The operator reproducibility using our technique was investigated using 11 selected studies. The averaged standard deviation for the breast volume analyzed from these 11 cases was 2.8% for intraobserver comparison, and 3.7% for interobserver comparison. The averaged standard deviation for the percent density was 2.8% for intraobserver comparison, and 3.9% for interobserver comparison. The interoperation variation was 9.5% for case #2 because of the use of different FCM cluster number (3 vs 4).
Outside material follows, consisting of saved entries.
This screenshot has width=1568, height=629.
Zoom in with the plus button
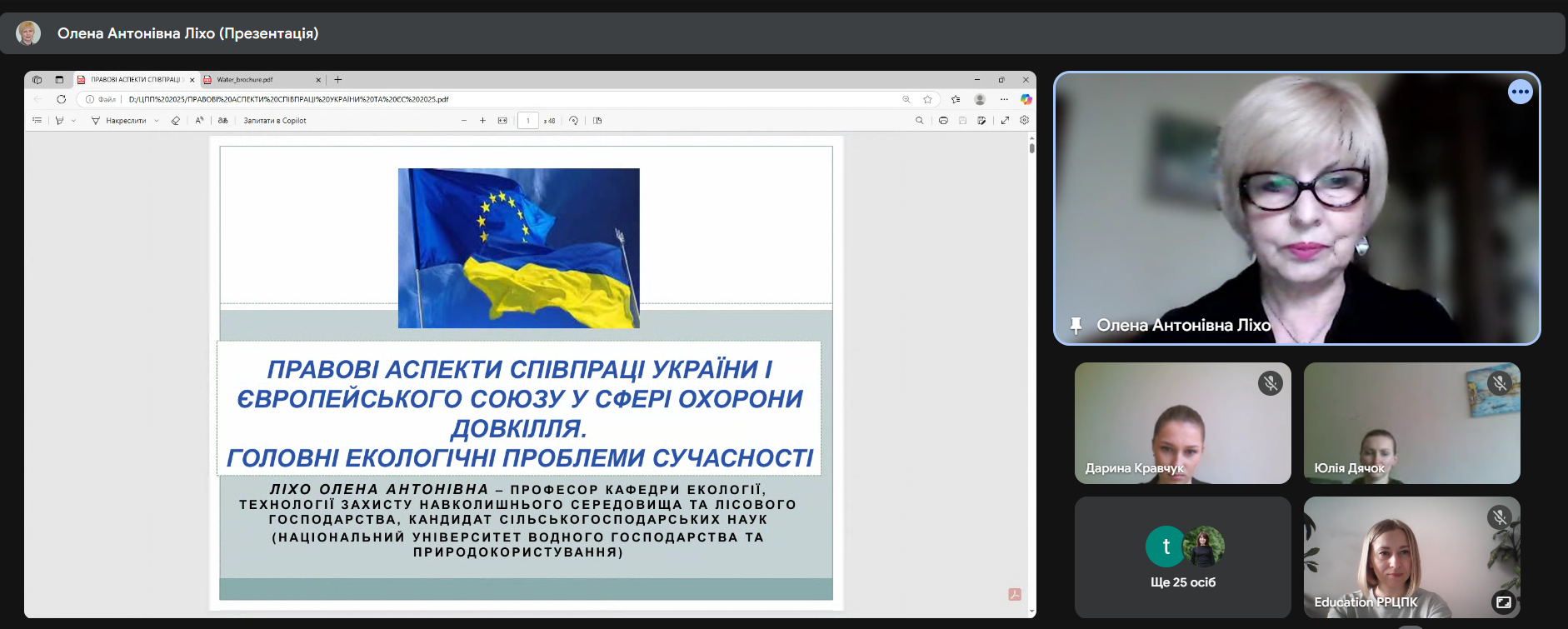482,121
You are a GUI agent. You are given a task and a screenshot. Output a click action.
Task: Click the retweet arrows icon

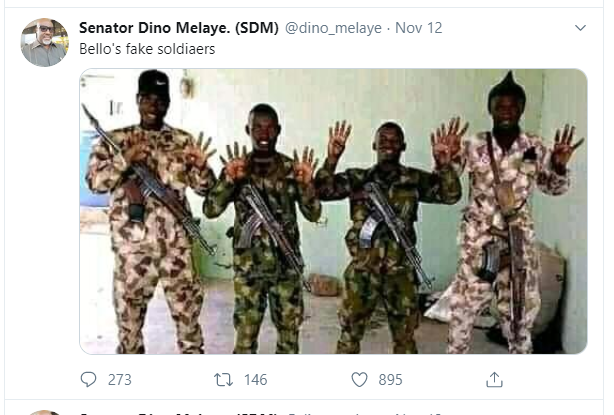coord(224,380)
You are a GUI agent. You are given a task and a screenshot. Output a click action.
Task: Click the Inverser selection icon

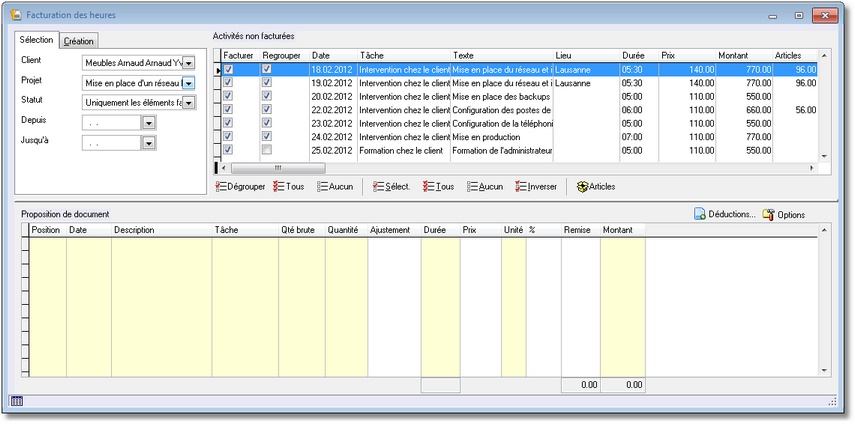coord(520,187)
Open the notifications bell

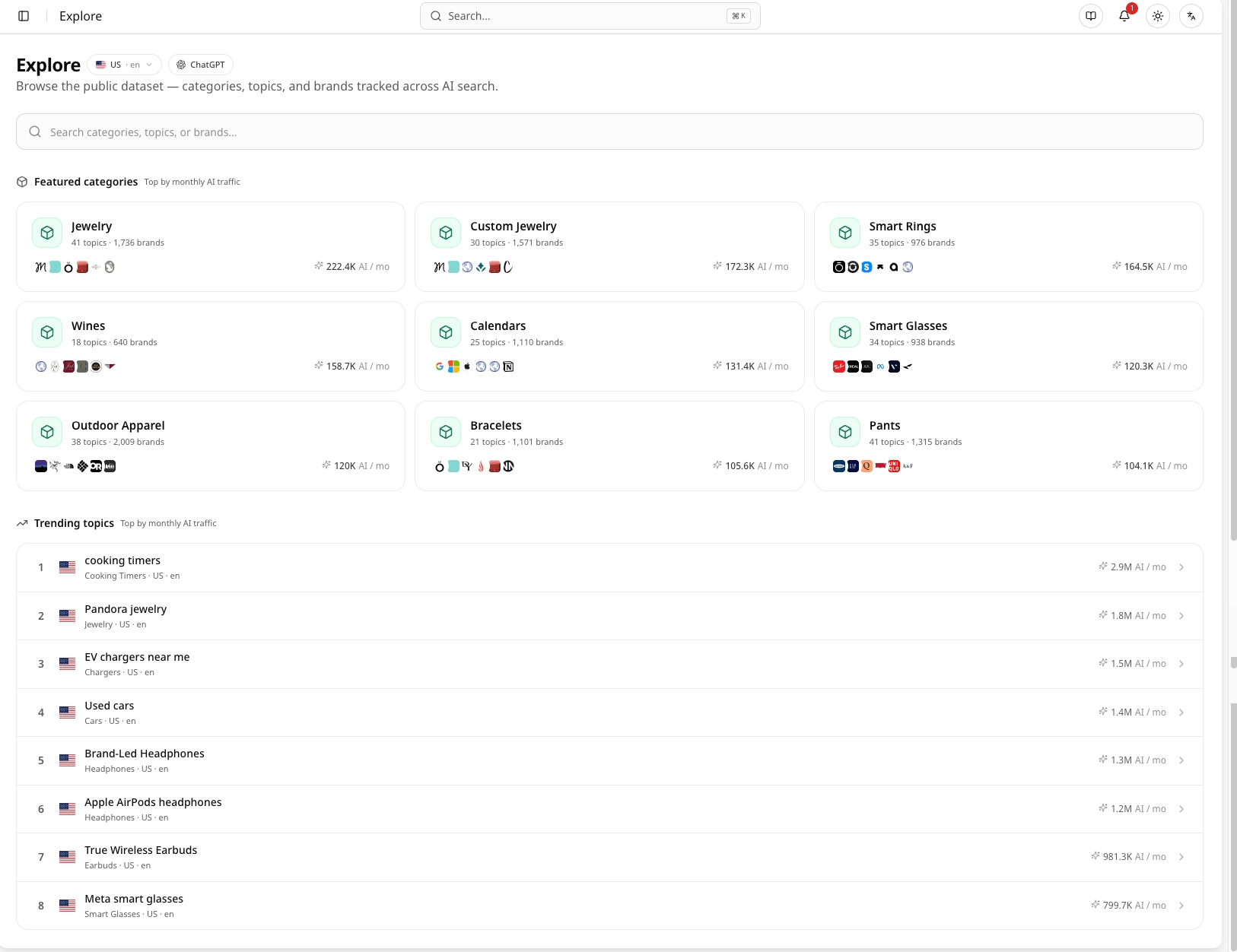[1124, 16]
The finding was consistent with that of Glide et al. suggesting that this is an intrinsic problem when using the FCM analysis for segmentation.14 The results suggested that if change of density from an individual woman at different times will be evaluated, the same FCM cluster number has to be used.

Since eventually the proposed method will be applied to assess the change of breast density over time, and in each scan the patient will be at slightly different body positions, we also investigated the position dependence. Two normal volunteers each had five scans at different positions performed. Axial images were acquired, and therefore different body positions will lead to different imaging plans, thus different images (Fig. 7). A total of 55 images, each 3 mm thick, was used to cover both breasts; that is, the breast tissues within the 16.5 cm region were imaged. Because it is almost impossible to determine the superior starting slice and the inferior ending slice of the breast, all 55 images were analyzed. Therefore, the measured breast volume would change due to slightly different coverage, and the measured fibroglandular tissue volume would change due to different presentations of the tissues. Voxels at the boundary between fatty and fibroglandular tissues have a partial volume effect (i.e., containing both fatty and fibroglandular tissues). The segmentation result may change slightly depending on whether these boundary voxels are classified as fat or fibroglandular tissue. The change of different body positioning may also lead to slightly different image uniformity, and that can also affect the segmentation result. In this study, the volunteers intentionally exaggerated the body movement, and that probably represented the worst extreme. After taking out the highest and the lowest density measurements from the five measurements, then the variation was around 3%–4%. In an actual MRI scan, the woman is placed into the scanner at a straight neutral position, not only for better quality but also for patient comfort. Therefore, a reasonable variation due to body position difference can be assumed to be within 4%, as estimated in this study. Other than positioning difference, it is possible that the system variation of the MRI scanner may lead to slightly different image quality even when the same sequence with the same parameters is used. However, the contrast between fatty and fibroglandular tissues is strong, and the impact of this possible system variation should be small. As shown in Fig. 7 the tissue contrast is similar in all images, and the most noticeable difference is the different imaging planes from different positions.

Due to the concern of radiation exposure, the repetitive study on mammogram for investigating body position or compression level variation cannot be performed; thus, no such data on mammographic density are available for comparison. As suggested by Kopans, these factors may lead to a large variation on the projection mammogram, and the analysis based on three-dimensional images should be investigated.15

In summary, we presented a semiautomated method for quantitative evaluation of breast density on breast MRI. The operator needs to mark some body landmark points for breast segmentation, and also needs to select the number of clusters in performing the FCM. Unfortunately, a fully automated method for this purpose, even if at all possible, may be inaccurate. We have shown that the process for one study could be done within 10 min, and this could be achieved with a reasonable reproducibility of 3%–4% variation. The MRI-based method may provide a reliable means for evaluating the change of breast density for risk management of women, or for evaluating the benefits∕risks when considering hormonal replacement therapy or chemoprevention.

ACKNOWLEDGMENT

This work was supported in part by NIH∕NCI CA90437, CA121568, and California BCRP # 9WB-0020.